#### PROBLEM:
Retyping each entry exactly is the whole task.

#### RECORDS TO USE:
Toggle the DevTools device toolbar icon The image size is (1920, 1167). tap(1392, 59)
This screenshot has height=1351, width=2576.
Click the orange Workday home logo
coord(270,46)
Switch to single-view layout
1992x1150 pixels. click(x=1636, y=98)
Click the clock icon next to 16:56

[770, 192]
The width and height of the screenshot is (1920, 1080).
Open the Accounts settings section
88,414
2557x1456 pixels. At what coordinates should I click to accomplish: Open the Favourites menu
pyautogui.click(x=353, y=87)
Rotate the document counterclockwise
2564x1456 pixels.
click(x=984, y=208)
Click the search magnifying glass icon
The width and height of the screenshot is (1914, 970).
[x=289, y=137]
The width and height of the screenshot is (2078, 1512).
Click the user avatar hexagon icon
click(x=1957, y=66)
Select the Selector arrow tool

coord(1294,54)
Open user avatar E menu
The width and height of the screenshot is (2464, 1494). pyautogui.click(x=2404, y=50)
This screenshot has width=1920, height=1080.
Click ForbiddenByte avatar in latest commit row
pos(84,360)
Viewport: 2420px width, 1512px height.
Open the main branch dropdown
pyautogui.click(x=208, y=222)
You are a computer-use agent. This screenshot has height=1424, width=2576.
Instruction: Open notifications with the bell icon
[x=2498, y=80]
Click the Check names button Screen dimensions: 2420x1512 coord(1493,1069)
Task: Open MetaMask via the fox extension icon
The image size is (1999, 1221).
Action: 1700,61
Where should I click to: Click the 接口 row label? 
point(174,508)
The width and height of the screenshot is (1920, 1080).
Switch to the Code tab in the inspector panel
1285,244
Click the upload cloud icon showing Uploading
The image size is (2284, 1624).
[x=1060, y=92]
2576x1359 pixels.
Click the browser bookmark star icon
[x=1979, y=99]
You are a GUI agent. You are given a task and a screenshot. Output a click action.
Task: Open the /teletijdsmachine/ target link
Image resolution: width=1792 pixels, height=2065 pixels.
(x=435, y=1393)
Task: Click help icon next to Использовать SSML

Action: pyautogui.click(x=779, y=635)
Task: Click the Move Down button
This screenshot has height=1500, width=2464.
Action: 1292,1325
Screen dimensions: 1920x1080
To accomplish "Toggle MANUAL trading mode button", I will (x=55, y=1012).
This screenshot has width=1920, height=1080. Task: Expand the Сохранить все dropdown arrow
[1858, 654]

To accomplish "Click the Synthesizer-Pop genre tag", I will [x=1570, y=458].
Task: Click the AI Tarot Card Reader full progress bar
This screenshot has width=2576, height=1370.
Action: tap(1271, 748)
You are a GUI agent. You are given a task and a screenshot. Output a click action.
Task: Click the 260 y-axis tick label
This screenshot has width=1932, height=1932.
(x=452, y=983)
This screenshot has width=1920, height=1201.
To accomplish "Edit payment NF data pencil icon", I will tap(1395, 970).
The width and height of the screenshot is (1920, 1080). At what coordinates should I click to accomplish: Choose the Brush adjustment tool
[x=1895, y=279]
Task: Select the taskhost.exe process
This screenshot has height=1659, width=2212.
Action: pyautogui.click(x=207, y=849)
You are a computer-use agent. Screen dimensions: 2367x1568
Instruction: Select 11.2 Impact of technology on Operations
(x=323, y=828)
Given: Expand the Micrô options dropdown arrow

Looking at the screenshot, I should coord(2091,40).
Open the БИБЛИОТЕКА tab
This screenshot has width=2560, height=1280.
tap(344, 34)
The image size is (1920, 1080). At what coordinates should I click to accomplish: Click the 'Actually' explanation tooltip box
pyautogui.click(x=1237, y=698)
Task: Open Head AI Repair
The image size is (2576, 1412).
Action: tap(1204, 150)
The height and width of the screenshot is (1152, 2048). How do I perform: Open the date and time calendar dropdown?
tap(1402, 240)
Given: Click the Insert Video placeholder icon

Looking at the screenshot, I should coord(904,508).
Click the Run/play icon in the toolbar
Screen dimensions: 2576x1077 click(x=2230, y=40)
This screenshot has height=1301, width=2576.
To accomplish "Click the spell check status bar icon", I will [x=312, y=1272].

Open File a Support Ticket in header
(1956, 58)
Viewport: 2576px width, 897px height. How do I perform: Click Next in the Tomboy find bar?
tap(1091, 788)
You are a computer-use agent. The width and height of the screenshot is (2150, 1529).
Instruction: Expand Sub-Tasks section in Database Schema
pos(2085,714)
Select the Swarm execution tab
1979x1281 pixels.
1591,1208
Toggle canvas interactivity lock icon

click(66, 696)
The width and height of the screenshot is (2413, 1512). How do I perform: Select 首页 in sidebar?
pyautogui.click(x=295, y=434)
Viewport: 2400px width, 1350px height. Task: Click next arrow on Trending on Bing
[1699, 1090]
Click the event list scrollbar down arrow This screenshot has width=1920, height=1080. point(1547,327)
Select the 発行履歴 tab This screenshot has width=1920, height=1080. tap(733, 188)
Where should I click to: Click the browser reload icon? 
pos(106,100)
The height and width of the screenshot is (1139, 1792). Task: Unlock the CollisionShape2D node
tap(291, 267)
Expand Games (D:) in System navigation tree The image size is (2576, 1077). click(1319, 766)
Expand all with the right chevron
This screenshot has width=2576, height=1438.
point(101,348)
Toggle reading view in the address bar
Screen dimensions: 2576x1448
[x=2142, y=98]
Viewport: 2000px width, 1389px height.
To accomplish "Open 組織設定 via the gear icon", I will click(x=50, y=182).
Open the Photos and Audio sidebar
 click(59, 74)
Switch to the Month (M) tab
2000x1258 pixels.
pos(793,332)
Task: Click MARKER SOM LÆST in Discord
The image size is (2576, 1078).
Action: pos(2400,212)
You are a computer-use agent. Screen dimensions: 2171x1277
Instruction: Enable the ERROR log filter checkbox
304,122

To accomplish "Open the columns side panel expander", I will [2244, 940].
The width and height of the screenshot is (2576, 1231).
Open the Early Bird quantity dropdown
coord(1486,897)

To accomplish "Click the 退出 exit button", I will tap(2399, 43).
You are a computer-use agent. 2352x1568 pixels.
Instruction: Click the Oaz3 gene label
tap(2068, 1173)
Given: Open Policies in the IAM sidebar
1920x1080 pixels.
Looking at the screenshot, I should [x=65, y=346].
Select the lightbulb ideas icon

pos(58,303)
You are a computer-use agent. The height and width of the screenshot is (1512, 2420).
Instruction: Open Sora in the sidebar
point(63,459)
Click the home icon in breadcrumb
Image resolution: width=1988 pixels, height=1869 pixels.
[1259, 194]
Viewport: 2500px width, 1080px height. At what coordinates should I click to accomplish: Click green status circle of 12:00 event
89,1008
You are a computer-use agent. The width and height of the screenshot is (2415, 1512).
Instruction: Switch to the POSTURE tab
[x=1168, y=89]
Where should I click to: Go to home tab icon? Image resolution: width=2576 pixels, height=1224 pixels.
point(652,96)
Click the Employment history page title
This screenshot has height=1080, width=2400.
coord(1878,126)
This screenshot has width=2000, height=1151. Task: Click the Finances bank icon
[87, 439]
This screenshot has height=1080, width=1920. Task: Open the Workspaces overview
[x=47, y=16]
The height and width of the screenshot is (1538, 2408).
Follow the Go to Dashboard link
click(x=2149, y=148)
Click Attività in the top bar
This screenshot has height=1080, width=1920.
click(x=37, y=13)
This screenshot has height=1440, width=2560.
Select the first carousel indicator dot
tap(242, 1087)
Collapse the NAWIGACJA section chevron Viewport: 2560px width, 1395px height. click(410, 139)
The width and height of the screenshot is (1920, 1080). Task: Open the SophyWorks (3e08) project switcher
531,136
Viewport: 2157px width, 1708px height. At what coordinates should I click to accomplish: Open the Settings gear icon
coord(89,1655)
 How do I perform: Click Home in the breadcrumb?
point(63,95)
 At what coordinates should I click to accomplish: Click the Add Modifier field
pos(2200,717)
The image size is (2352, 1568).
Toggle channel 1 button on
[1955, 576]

#### SOLUTION TO THE EXERCISE:
Toggle the DevTools device toolbar icon The image size is (1920, 1167). tap(1392, 59)
This screenshot has height=1351, width=2576.
Click the orange Workday home logo
coord(270,46)
Switch to single-view layout
1992x1150 pixels. click(x=1636, y=98)
Click the clock icon next to 16:56

[770, 192]
The width and height of the screenshot is (1920, 1080).
Open the Accounts settings section
88,414
2557x1456 pixels. At what coordinates should I click to accomplish: Open the Favourites menu
pyautogui.click(x=353, y=87)
Rotate the document counterclockwise
2564x1456 pixels.
click(x=984, y=208)
Click the search magnifying glass icon
The width and height of the screenshot is (1914, 970).
[x=289, y=137]
The width and height of the screenshot is (2078, 1512).
Click the user avatar hexagon icon
click(x=1957, y=66)
Select the Selector arrow tool

coord(1294,54)
Open user avatar E menu
The width and height of the screenshot is (2464, 1494). pyautogui.click(x=2404, y=50)
This screenshot has width=1920, height=1080.
Click ForbiddenByte avatar in latest commit row
pos(84,360)
Viewport: 2420px width, 1512px height.
Open the main branch dropdown
pyautogui.click(x=208, y=222)
You are a computer-use agent. This screenshot has height=1424, width=2576.
Instruction: Open notifications with the bell icon
[x=2498, y=80]
Click the Check names button Screen dimensions: 2420x1512 coord(1493,1069)
Task: Open MetaMask via the fox extension icon
The image size is (1999, 1221).
Action: 1700,61
Where should I click to: Click the 接口 row label? 
point(174,508)
The width and height of the screenshot is (1920, 1080).
Switch to the Code tab in the inspector panel
1285,244
Click the upload cloud icon showing Uploading
The image size is (2284, 1624).
[x=1060, y=92]
2576x1359 pixels.
Click the browser bookmark star icon
[x=1979, y=99]
You are a GUI agent. You are given a task and a screenshot. Output a click action.
Task: Open the /teletijdsmachine/ target link
Image resolution: width=1792 pixels, height=2065 pixels.
(x=435, y=1393)
Task: Click help icon next to Использовать SSML

Action: pyautogui.click(x=779, y=635)
Task: Click the Move Down button
This screenshot has height=1500, width=2464.
Action: 1292,1325
Screen dimensions: 1920x1080
To accomplish "Toggle MANUAL trading mode button", I will (x=55, y=1012).
This screenshot has width=1920, height=1080. Task: Expand the Сохранить все dropdown arrow
[1858, 654]

To accomplish "Click the Synthesizer-Pop genre tag", I will [x=1570, y=458].
Task: Click the AI Tarot Card Reader full progress bar
This screenshot has width=2576, height=1370.
Action: tap(1271, 748)
You are a GUI agent. You are given a task and a screenshot. Output a click action.
Task: Click the 260 y-axis tick label
This screenshot has width=1932, height=1932.
(x=452, y=983)
This screenshot has width=1920, height=1201.
To accomplish "Edit payment NF data pencil icon", I will tap(1395, 970).
The width and height of the screenshot is (1920, 1080). At what coordinates should I click to accomplish: Choose the Brush adjustment tool
[x=1895, y=279]
Task: Select the taskhost.exe process
This screenshot has height=1659, width=2212.
Action: pyautogui.click(x=207, y=849)
You are a computer-use agent. Screen dimensions: 2367x1568
Instruction: Select 11.2 Impact of technology on Operations
(x=323, y=828)
Given: Expand the Micrô options dropdown arrow

Looking at the screenshot, I should coord(2091,40).
Open the БИБЛИОТЕКА tab
This screenshot has width=2560, height=1280.
tap(344, 34)
The image size is (1920, 1080). At what coordinates should I click to accomplish: Click the 'Actually' explanation tooltip box
pyautogui.click(x=1237, y=698)
Task: Open Head AI Repair
The image size is (2576, 1412).
Action: tap(1204, 150)
The height and width of the screenshot is (1152, 2048). How do I perform: Open the date and time calendar dropdown?
tap(1402, 240)
Given: Click the Insert Video placeholder icon

Looking at the screenshot, I should coord(904,508).
Click the Run/play icon in the toolbar
Screen dimensions: 2576x1077 click(x=2230, y=40)
This screenshot has height=1301, width=2576.
To accomplish "Click the spell check status bar icon", I will [x=312, y=1272].

Open File a Support Ticket in header
(1956, 58)
Viewport: 2576px width, 897px height. How do I perform: Click Next in the Tomboy find bar?
tap(1091, 788)
You are a computer-use agent. The width and height of the screenshot is (2150, 1529).
Instruction: Expand Sub-Tasks section in Database Schema
pos(2085,714)
Select the Swarm execution tab
1979x1281 pixels.
1591,1208
Toggle canvas interactivity lock icon

click(66, 696)
The width and height of the screenshot is (2413, 1512). How do I perform: Select 首页 in sidebar?
pyautogui.click(x=295, y=434)
Viewport: 2400px width, 1350px height. Task: Click next arrow on Trending on Bing
[1699, 1090]
Click the event list scrollbar down arrow This screenshot has width=1920, height=1080. point(1547,327)
Select the 発行履歴 tab This screenshot has width=1920, height=1080. tap(733, 188)
Where should I click to: Click the browser reload icon? 
pos(106,100)
The height and width of the screenshot is (1139, 1792). Task: Unlock the CollisionShape2D node
tap(291, 267)
Expand Games (D:) in System navigation tree The image size is (2576, 1077). click(1319, 766)
Expand all with the right chevron
This screenshot has width=2576, height=1438.
point(101,348)
Toggle reading view in the address bar
Screen dimensions: 2576x1448
[x=2142, y=98]
Viewport: 2000px width, 1389px height.
To accomplish "Open 組織設定 via the gear icon", I will click(x=50, y=182).
Open the Photos and Audio sidebar
 click(59, 74)
Switch to the Month (M) tab
2000x1258 pixels.
pos(793,332)
Task: Click MARKER SOM LÆST in Discord
The image size is (2576, 1078).
Action: pos(2400,212)
You are a computer-use agent. Screen dimensions: 2171x1277
Instruction: Enable the ERROR log filter checkbox
304,122

To accomplish "Open the columns side panel expander", I will [2244, 940].
The width and height of the screenshot is (2576, 1231).
Open the Early Bird quantity dropdown
coord(1486,897)

To accomplish "Click the 退出 exit button", I will tap(2399, 43).
You are a computer-use agent. 2352x1568 pixels.
Instruction: Click the Oaz3 gene label
tap(2068, 1173)
Given: Open Policies in the IAM sidebar
1920x1080 pixels.
Looking at the screenshot, I should [x=65, y=346].
Select the lightbulb ideas icon

pos(58,303)
You are a computer-use agent. The height and width of the screenshot is (1512, 2420).
Instruction: Open Sora in the sidebar
point(63,459)
Click the home icon in breadcrumb
Image resolution: width=1988 pixels, height=1869 pixels.
[1259, 194]
Viewport: 2500px width, 1080px height. At what coordinates should I click to accomplish: Click green status circle of 12:00 event
89,1008
You are a computer-use agent. The width and height of the screenshot is (2415, 1512).
Instruction: Switch to the POSTURE tab
[x=1168, y=89]
Where should I click to: Go to home tab icon? Image resolution: width=2576 pixels, height=1224 pixels.
point(652,96)
Click the Employment history page title
This screenshot has height=1080, width=2400.
coord(1878,126)
This screenshot has width=2000, height=1151. Task: Click the Finances bank icon
[87, 439]
This screenshot has height=1080, width=1920. Task: Open the Workspaces overview
[x=47, y=16]
The height and width of the screenshot is (1538, 2408).
Follow the Go to Dashboard link
click(x=2149, y=148)
Click Attività in the top bar
This screenshot has height=1080, width=1920.
click(x=37, y=13)
This screenshot has height=1440, width=2560.
Select the first carousel indicator dot
tap(242, 1087)
Collapse the NAWIGACJA section chevron Viewport: 2560px width, 1395px height. click(410, 139)
The width and height of the screenshot is (1920, 1080). Task: Open the SophyWorks (3e08) project switcher
531,136
Viewport: 2157px width, 1708px height. At what coordinates should I click to accomplish: Open the Settings gear icon
coord(89,1655)
 How do I perform: Click Home in the breadcrumb?
point(63,95)
 At what coordinates should I click to accomplish: Click the Add Modifier field
pos(2200,717)
The image size is (2352, 1568).
Toggle channel 1 button on
[1955, 576]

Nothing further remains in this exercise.